The latest new piece to be presented in
the Royal Shakespeare Company’s reactivated Other Place falls into the
category of “honourable failure”. It’s unfortunate that this way of
looking at work has gone out of fashion, although in the current case
I’m slightly mystified as to why the attempt was made in the first
place. It’s absurd to consider anything to be the last word on a given
subject; however, as regards dramatic treatments of the historical
moment of uncertainty and potential for radical ideas in England
immediately after the Civil War of the 1640s, following Caryl
Churchill’s
Light Shining In
Buckinghamshire (revived a couple of years ago at the National
Theatre), Gemma Brockis and Wendy Hubbard here are effectively trying
to reinvent the wheel.
Brockis, Hubbard and their half-dozen actors and co-devisers begin
earlier than Churchill, with a reimagining of the final masque to be
performed at the court of King Charles I. They treat its disintegration
as kind of lead-in to the Civil War... which is, itself, squandered as
a series of captions projected on to the stage.

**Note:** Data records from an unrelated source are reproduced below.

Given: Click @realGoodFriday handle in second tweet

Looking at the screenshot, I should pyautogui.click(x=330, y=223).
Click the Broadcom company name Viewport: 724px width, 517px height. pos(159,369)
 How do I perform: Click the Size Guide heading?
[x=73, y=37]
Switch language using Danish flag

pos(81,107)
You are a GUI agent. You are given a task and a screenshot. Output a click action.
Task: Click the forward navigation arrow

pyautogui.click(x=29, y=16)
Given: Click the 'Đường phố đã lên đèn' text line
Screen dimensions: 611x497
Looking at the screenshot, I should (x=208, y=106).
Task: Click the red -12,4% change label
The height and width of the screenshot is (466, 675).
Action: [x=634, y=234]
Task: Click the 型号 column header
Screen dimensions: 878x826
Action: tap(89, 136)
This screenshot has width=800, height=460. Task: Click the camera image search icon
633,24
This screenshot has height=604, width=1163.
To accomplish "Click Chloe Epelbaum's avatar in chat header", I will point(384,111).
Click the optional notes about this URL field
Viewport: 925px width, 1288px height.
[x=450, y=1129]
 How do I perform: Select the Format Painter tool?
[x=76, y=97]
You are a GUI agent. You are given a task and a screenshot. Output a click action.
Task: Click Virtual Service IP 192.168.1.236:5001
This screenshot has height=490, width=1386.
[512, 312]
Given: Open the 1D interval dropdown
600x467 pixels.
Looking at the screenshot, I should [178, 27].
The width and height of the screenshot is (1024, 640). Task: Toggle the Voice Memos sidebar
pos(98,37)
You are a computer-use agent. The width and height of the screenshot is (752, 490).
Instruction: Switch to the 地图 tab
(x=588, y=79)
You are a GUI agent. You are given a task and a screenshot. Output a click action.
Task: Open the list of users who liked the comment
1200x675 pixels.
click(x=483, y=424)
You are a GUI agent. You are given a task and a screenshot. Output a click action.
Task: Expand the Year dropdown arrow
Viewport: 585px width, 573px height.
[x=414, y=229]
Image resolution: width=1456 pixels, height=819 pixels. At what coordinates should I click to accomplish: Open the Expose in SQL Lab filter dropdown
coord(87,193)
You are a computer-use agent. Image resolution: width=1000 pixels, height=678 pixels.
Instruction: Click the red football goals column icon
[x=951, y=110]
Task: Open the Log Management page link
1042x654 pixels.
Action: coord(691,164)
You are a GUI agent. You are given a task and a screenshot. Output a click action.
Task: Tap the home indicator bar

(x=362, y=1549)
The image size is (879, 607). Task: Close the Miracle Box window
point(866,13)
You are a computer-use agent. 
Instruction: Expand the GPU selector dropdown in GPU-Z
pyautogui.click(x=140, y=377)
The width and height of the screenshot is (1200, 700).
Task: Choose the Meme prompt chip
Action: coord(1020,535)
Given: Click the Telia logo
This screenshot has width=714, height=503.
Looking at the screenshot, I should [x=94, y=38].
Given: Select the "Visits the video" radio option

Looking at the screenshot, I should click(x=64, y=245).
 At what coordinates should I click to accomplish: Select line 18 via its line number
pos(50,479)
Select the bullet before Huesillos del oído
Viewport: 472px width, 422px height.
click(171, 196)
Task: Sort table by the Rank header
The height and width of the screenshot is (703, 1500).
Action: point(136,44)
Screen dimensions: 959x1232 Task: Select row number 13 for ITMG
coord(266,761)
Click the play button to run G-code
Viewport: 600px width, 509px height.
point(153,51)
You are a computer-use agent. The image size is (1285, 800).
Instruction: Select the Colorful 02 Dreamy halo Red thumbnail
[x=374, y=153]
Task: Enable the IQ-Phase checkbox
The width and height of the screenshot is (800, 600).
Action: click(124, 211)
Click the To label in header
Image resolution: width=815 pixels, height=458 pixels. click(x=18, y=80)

This production’s claim
to originality is its promenade component; after the first half-hour we
are walked into the venue’s scene dock for the king’s execution and a
collage of “world turned upside down” scenes featuring the likes of a
Leveller preacher (Lucy Ellinson briefly avoiding grievous underuse
throughout the rest of the evening); however, the principal motivator
is surely ordering us out of the theatre as an analogue of, well, the
Puritan closure of the theatres.
As anachronistically as that ban appeared, we return to the theatre for
the third and final phase, in which occasional scenes emerge from a
series of to-me-inexplicable tableaux, and the tension between flux and
mutability on the one hand, and increasing Puritan authoritarianism on
the other, seems to be emblematised in the juxtaposition of a group of
underground actors and the preparations for Cromwell’s butchering Irish
expedition. In the end, the piece suffers from the besetting affliction
of so much devised work: it begins with a nebulous vapour of ideas
and/or images it would like to develop, but ends up simply enacting the
nebula rather than coalescing it into theatrical matter.
Written for the Financial
Times.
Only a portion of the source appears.